I'll take a look at merging #309 soon, and then try to fix this. I'll let you know when you'll have something to try out!

@relistan one question: if you query 10.4.0.9 (the control connection node) for system.peers, you see the other peers, right? You should have a [:xandra, :cluster, :discovered_peers] Telemetry event for that.

Hey @relistan! I've been hard at work rewriting Xandra's clustering functionality. Wooph 😓

It should be more reliable now, but it's painful as hell to test this locally with small synthetic clusters. I’m working with folks at Veeps (where I work) to be able to better test this as well, but I wanted to tell you to give main a try if you want and see how it goes 😉

Thanks @whatyouhide! I'm out until the middle of next week but maybe @britto or @jacquelineIO can take a look before that if they have time.
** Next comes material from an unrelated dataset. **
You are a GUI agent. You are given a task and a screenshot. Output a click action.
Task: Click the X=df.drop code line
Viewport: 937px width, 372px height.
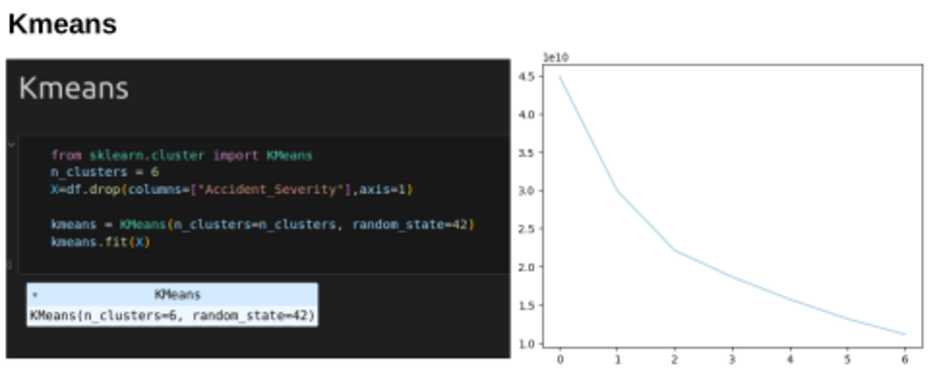coord(232,190)
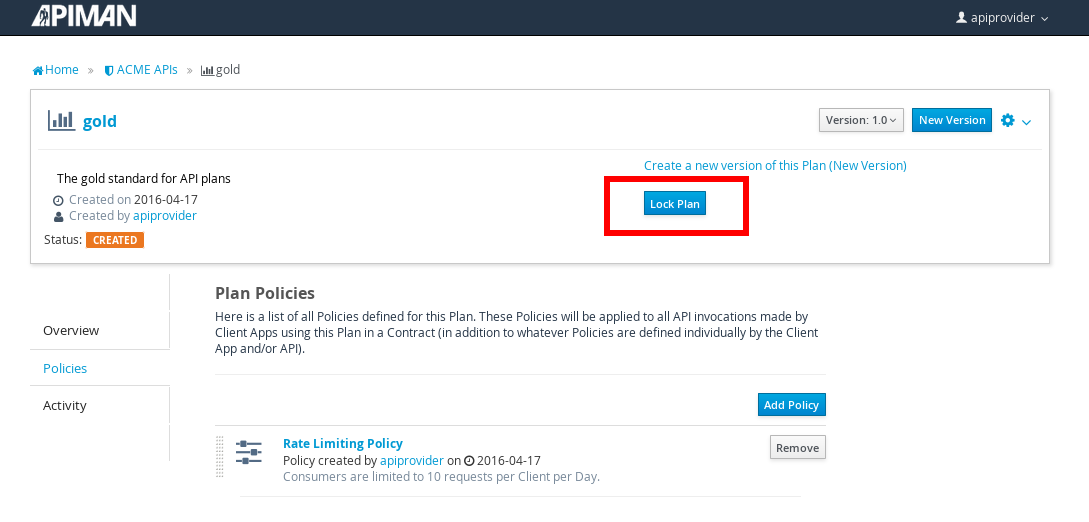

That would be fantastic, as it would also help me figure out if something is wrong and start working on fixes. @britto and @jacquelineIO, please reach out if I can help in any way!

Xandra has changed so much in the past couple of months that I’m gonna go ahead and say that this is fixed 😄 It might not be, but I’m pretty sure any error would look different at this point!